I recall being about nine when I joined the Puma Detective Club. I think it was named for those trendy sneakers that we all used to wear back then. Its raison d’être was simple: we would be the neighbourhood watch, solving any crime large or small perpetrated on our streets. The problem was that there weren’t many crimes to solve, so we soon turned our attention to the mysterious Monsieur de Robillard. We knew that he had remarried since the departure of his last family, but this was also all we knew as no one had ever seen Madame de Robillard. I once again turned to my father for information. He told me Madame de Robillard had a neurological disease (or ‘a brain disease’, as he explained it back then), which meant that she could no longer walk, and was confined to the prison of a wheelchair. But I believed (as did my friends from the Puma Detective Club) that the wheelchair wasn’t her only confinement.

My parents agreed over one of our many gregarious dinners that it indeed was a little strange, but some people have strange habits — and as long as they didn’t break the law, they were none of our business. The final message was to leave them in peace. This message was, needless to say, entirely ignored.

Pierre, Gregory, Celine and I set out to uncover the truth behind the decaying façade of 33 Rue de la Faisanderie. Our first step was to set up surveillance of the house. It was summer, and our holiday gave us both glorious weather and the time to stake out the house from early morning until evening, when Paul, Pierre’s older brother, would take the graveyard shift running until a late 10 PM. In the end his efforts would prove of little value apart from one observation, which we shall come to later.

Weeks went by and our only discovery was that Monsieur de Robillard went out once a week, for exactly one hour, during which time he conducted his grocery shopping, played the lotto, and bought seven cigars by the brand Ashton. This was confirmed by the cigar-shop owner, who became very curious about our inquiry. We swore him to secrecy after buying a gold-plated zippo lighter under the pretence that it was a birthday present for an uncle. It cost us all an arm and a leg, but in return the cigar seller continued to answer our questions as he made an elaborate wrapping with a plastic flower adorning the top. It looked rather cheap, but the cigar-shop owner seemed mighty proud of his work, positioning it on the counter with a smile that hinted at achievement. This didn’t stop our questions, though, as we hurled them at our unwitting victim:

How long had De Robillard been a customer?

Did he buy anything else?

Had his wife ever accompanied him?

Had he ever come in the company of anyone else?

Did he ever talk about anything?

The answer to all of these questions, with one exception (De Robillard had been a customer for seven years, during which time he never changed his brand of cigar), was ‘No’. We left with the impression that De Robillard was at least prone to being a meticulous and fastidious man. This also meant he was an opponent to be reckoned with.

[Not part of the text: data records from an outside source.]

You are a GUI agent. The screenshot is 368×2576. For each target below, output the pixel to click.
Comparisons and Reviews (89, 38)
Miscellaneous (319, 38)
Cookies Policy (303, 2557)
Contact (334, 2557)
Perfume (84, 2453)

Despite our last assumption, we snooped around without much discretion. Gregory discovered a cracked basement window that, with a bit of luck, could be opened from the inside. So it was decided that Celine, who was the smallest of us all, would slip into the house whilst De Robillard went for his Tuesday walk. But when it came time, Celine objected wildly. The one next in line was I, but I would need to lose at least three kilos to accomplish the feat. This postponed the whole operation for exactly a month, during which my mother couldn’t understand why her nine year old suddenly wouldn’t eat rice puddings and crème caramel.

In the meantime there were a few significant sightings. As we spied on the house from my attic room, we caught the occasional movement behind the sheer net curtains. And on one occasion it was lifted from underneath, as if by a child or a dwarf…or possibly someone bound to a wheelchair. We were intrigued rather than assured by this development, as the story took on immense proportions in the minds of us children.

Then, through an event that later repeated several times, we seemed to establish some sort of communication with whoever was on the other side. In the evening a lamp would go on and off three times, to which we responded in the exact same fashion. We weren’t very well versed in Morse code, but generally took it as a cry for help.

Although I was still carving away muscle and fat from my already bony frame in order to break into the house, we decided we couldn’t wait any longer with our mission that by now had acquired the code name ‘Blue Light’.

Paul, the older brother of Pierre, was chosen to ring the bell while De Robillard was out. The rest of us (with the exception of Pierre, who was shadowing the suspect) stood behind a big black van that was parked across the street. Paul rang and knocked several times, even reverting to the improvised Morse code we were by now sufficient in, but there was no reply. He listened intently through the letterbox, but could only hear a whooshing sound coming from the stale air. All he could see was old furniture, gothic by the look of it, and an old armour that stood in a corner. For a moment he thought he heard someone’s faint whisper, but it could have just as easily been the wind. After a good fifteen minutes, we gave up and withdrew to my attic room. The windows across the street stood silent, any movement lost to the distance between us.

From then on, there would be no Morse code communication. All the curtains were still and, two days later, I woke up to find all the shutters had been closed and the cellar window boarded up. In our eyes, this meant that the fate of the woman trapped inside, and consequently that of Operation Blue Light, had been sealed.

We never saw De Robillard again, and eventually the Puma Detective Club fizzled out. There was little crime to monitor and, as we entered into the long-awaited phase of adolescence, our priorities underwent a significant shift.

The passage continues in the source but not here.